The result was spending the best part of a month using either cafes’ wifi or going to local libraries. In doing the latter I created a list of things that Someone Needs To Do To Make Libraries Better Places To Do The Internet And Stuff. So, you know, send this to the person who makes things like that happen, will you?
1. Upgrade the browsers
Library one astounded me by using Internet Explorer 5 on its machines. This is a browser that was released in 1999, before pretty much any website you use on a regular basis these days even existed. Now, I’m not one to brag, but I’m a 10+ tab kinda guy. With Firefox and Chrome (and, I suppose, whatever the latest IE version is) this is no problem. But at the library it was like going back to the 20th Century, when you ended up with a zillion IE windows all over your desktop. And don’t even get me started on how bumming horrid it is to use.

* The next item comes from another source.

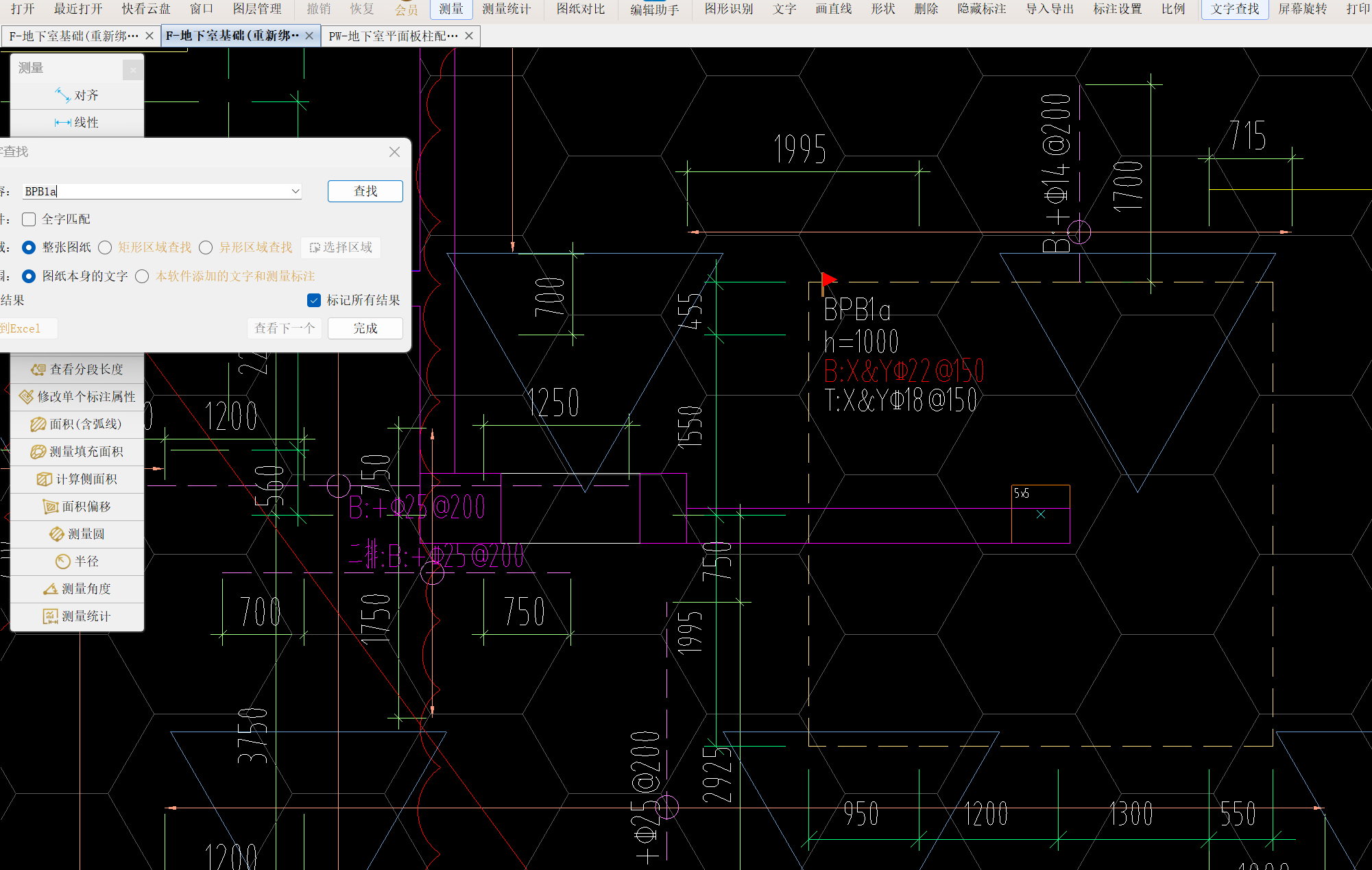Expand the search text dropdown arrow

2. Allow us to use your ports
I’m not saying I want to rock up at the library with my ergonomic mouse and killer speakers – I just mean that, if I have something to print, it may be stored on a USB stick or external hard drive which I‘d like to connect. But while library computers coquettishly display their inviting slots, they prudishly disapprove of you actually inserting your foreign object lest it carries some kind of icky virus. So you end up sweaty, frustrated and unsatisfied. Especially if you made a lot of effort to dress up all nice, like.
3. Allow us to open bloody PDFs, you berks
I had to print out a plane ticket and itinerary, and figured it would be no big deal to print these out at the library. However, my documents were presented in some new-fangled format known as “PDF”, and of course the machines didn’t have the necessary software (is it “Acrobat”, they call it? Weird!). Fortunately Google Docs allows you to open things like PDFs, in a less visually pleasing but passable manner. If it didn’t, I’m still not sure how I would have printed my stuff out.

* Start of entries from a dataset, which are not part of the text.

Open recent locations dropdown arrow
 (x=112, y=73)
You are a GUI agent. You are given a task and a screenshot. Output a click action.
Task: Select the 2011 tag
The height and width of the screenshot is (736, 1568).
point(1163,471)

4. Get the pensioners away from me
I’m not saying pensioners shouldn’t use the internet. I’m all for the silver surfers. But most of them have no idea what they’re doing and, if a (slightly) younger person happens to be sat nearby, they won’t think twice about appointing them their own personal “computer whiz” (accompanied by the internationally-recognised finger-waggling “computers” gesture). And, like the lady on the plane who can’t work out how to “make films come on”, if you help them once you’re done for. Your important LOLcats session is going to be one long interruptathon.
What’s the solution? As is so often the case with social problems, it’s age segregation. Simple.

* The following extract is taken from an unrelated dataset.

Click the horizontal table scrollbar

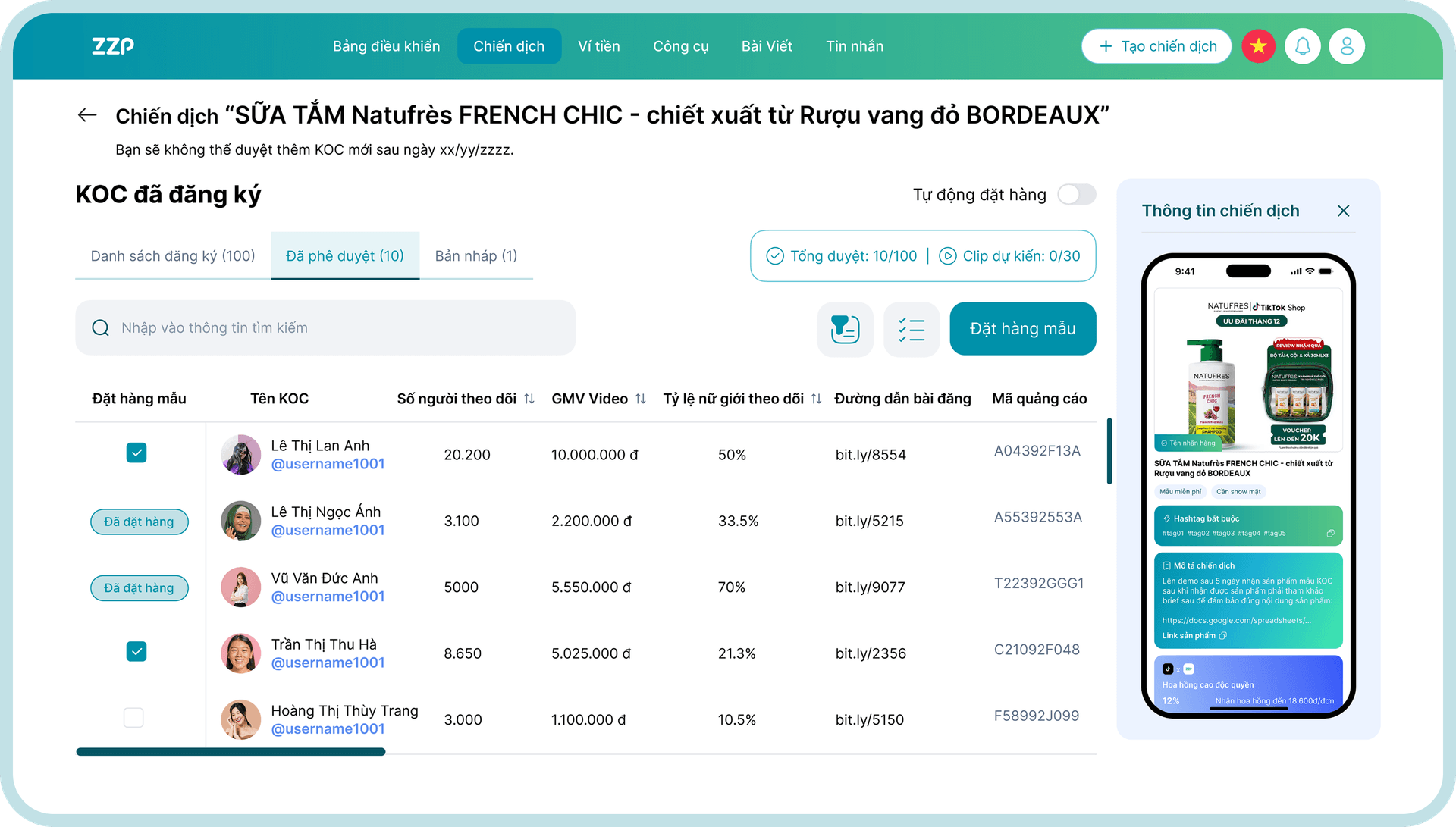(231, 752)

5. Install brain-scanners to filter out the lunatics
Any free-to-enter place with… stuff is always going to attract a wide range of personality types, and it’s no different with libraries. My visits saw me encounter:
- A man using a computer and becoming more and more visibly and audibly upset, until he was just rocking back and forth, huffing at a decent volume
- A man quietly (but not quietly enough) chanting to himself as he surfed the web
- A lady with a high-pitched voice complaining to the staff that her machine hated her
- A man in camouflage with a full camping kit striding purposefully about the place pointing out what was wrong with the library
Actually, he and I had a bit in common.
I realise I’m beyond help when it comes to the points that are to do with Other People, but what about the rest? Am I being too harsh? Is it enough for boroughs to offer free internet facilities? Or should they make more of an effort to provide I.T experiences more in keeping with what the majority of regular internetters enjoy? Do you even care? Have you ever even *used* a library’s I.T facilities?